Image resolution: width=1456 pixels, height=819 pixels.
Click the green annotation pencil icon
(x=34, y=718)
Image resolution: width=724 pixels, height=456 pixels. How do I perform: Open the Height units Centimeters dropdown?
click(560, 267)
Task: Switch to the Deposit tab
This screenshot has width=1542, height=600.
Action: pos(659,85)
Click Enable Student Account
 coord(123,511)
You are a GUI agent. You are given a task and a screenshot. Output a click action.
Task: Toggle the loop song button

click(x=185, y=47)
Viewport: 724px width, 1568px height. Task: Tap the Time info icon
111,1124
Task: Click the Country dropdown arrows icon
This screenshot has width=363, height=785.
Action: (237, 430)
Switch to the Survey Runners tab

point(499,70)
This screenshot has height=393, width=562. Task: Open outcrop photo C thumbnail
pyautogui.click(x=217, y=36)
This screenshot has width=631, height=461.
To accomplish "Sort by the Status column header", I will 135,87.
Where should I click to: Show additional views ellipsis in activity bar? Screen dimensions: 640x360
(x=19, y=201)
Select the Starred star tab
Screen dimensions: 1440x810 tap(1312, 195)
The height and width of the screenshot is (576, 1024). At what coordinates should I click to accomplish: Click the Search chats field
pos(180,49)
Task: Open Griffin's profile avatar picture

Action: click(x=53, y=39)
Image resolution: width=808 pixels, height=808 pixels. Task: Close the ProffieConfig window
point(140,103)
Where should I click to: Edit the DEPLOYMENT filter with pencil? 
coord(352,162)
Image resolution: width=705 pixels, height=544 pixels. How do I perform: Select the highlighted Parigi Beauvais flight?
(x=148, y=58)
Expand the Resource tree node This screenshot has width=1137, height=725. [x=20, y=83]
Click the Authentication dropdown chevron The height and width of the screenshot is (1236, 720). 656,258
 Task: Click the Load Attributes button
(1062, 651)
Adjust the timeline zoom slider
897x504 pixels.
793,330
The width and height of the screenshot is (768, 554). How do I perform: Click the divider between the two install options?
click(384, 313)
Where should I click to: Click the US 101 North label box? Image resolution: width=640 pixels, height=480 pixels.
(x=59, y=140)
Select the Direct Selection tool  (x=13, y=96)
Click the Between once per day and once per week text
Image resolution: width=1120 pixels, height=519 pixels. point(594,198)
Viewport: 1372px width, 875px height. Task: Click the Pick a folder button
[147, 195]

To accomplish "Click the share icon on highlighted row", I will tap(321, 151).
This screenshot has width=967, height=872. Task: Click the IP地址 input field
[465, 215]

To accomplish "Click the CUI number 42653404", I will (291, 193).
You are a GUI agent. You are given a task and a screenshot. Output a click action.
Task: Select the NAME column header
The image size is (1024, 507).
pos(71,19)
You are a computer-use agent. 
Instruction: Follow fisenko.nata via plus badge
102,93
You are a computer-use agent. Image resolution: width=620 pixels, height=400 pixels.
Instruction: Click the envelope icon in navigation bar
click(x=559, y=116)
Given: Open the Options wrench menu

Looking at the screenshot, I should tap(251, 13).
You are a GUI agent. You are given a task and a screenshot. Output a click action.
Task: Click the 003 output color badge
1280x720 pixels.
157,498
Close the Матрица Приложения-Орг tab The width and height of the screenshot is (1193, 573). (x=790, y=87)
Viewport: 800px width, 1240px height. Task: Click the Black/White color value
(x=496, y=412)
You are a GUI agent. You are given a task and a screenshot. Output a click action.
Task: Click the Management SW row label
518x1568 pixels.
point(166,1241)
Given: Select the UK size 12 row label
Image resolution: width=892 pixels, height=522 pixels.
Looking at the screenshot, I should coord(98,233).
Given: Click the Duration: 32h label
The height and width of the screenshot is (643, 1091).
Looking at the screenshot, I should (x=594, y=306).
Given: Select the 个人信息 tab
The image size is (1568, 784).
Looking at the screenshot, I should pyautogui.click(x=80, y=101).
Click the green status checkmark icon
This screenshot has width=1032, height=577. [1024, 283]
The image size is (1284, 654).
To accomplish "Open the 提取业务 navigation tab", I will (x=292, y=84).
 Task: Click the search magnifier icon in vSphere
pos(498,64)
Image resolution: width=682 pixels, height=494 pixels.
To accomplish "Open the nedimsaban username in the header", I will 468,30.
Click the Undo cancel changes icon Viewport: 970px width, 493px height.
:::::
Every line of the material above must be duplicated exactly.

• Exercise solution:
Image resolution: width=1456 pixels, height=819 pixels.
Click the green annotation pencil icon
(x=34, y=718)
Image resolution: width=724 pixels, height=456 pixels. How do I perform: Open the Height units Centimeters dropdown?
click(560, 267)
Task: Switch to the Deposit tab
This screenshot has width=1542, height=600.
Action: pos(659,85)
Click Enable Student Account
 coord(123,511)
You are a GUI agent. You are given a task and a screenshot. Output a click action.
Task: Toggle the loop song button

click(x=185, y=47)
Viewport: 724px width, 1568px height. Task: Tap the Time info icon
111,1124
Task: Click the Country dropdown arrows icon
This screenshot has width=363, height=785.
Action: (237, 430)
Switch to the Survey Runners tab

point(499,70)
This screenshot has height=393, width=562. Task: Open outcrop photo C thumbnail
pyautogui.click(x=217, y=36)
This screenshot has width=631, height=461.
To accomplish "Sort by the Status column header", I will 135,87.
Where should I click to: Show additional views ellipsis in activity bar? Screen dimensions: 640x360
(x=19, y=201)
Select the Starred star tab
Screen dimensions: 1440x810 tap(1312, 195)
The height and width of the screenshot is (576, 1024). At what coordinates should I click to accomplish: Click the Search chats field
pos(180,49)
Task: Open Griffin's profile avatar picture

Action: click(x=53, y=39)
Image resolution: width=808 pixels, height=808 pixels. Task: Close the ProffieConfig window
point(140,103)
Where should I click to: Edit the DEPLOYMENT filter with pencil? 
coord(352,162)
Image resolution: width=705 pixels, height=544 pixels. How do I perform: Select the highlighted Parigi Beauvais flight?
(x=148, y=58)
Expand the Resource tree node This screenshot has width=1137, height=725. [x=20, y=83]
Click the Authentication dropdown chevron The height and width of the screenshot is (1236, 720). 656,258
 Task: Click the Load Attributes button
(1062, 651)
Adjust the timeline zoom slider
897x504 pixels.
793,330
The width and height of the screenshot is (768, 554). How do I perform: Click the divider between the two install options?
click(384, 313)
Where should I click to: Click the US 101 North label box? Image resolution: width=640 pixels, height=480 pixels.
(x=59, y=140)
Select the Direct Selection tool  (x=13, y=96)
Click the Between once per day and once per week text
Image resolution: width=1120 pixels, height=519 pixels. point(594,198)
Viewport: 1372px width, 875px height. Task: Click the Pick a folder button
[147, 195]

To accomplish "Click the share icon on highlighted row", I will tap(321, 151).
This screenshot has width=967, height=872. Task: Click the IP地址 input field
[465, 215]

To accomplish "Click the CUI number 42653404", I will (291, 193).
You are a GUI agent. You are given a task and a screenshot. Output a click action.
Task: Select the NAME column header
The image size is (1024, 507).
pos(71,19)
You are a computer-use agent. 
Instruction: Follow fisenko.nata via plus badge
102,93
You are a computer-use agent. Image resolution: width=620 pixels, height=400 pixels.
Instruction: Click the envelope icon in navigation bar
click(x=559, y=116)
Given: Open the Options wrench menu

Looking at the screenshot, I should tap(251, 13).
You are a GUI agent. You are given a task and a screenshot. Output a click action.
Task: Click the 003 output color badge
1280x720 pixels.
157,498
Close the Матрица Приложения-Орг tab The width and height of the screenshot is (1193, 573). (x=790, y=87)
Viewport: 800px width, 1240px height. Task: Click the Black/White color value
(x=496, y=412)
You are a GUI agent. You are given a task and a screenshot. Output a click action.
Task: Click the Management SW row label
518x1568 pixels.
point(166,1241)
Given: Select the UK size 12 row label
Image resolution: width=892 pixels, height=522 pixels.
Looking at the screenshot, I should coord(98,233).
Given: Click the Duration: 32h label
The height and width of the screenshot is (643, 1091).
Looking at the screenshot, I should (x=594, y=306).
Given: Select the 个人信息 tab
The image size is (1568, 784).
Looking at the screenshot, I should pyautogui.click(x=80, y=101).
Click the green status checkmark icon
This screenshot has width=1032, height=577. [1024, 283]
The image size is (1284, 654).
To accomplish "Open the 提取业务 navigation tab", I will (x=292, y=84).
 Task: Click the search magnifier icon in vSphere
pos(498,64)
Image resolution: width=682 pixels, height=494 pixels.
To accomplish "Open the nedimsaban username in the header", I will 468,30.
Click the Undo cancel changes icon Viewport: 970px width, 493px height.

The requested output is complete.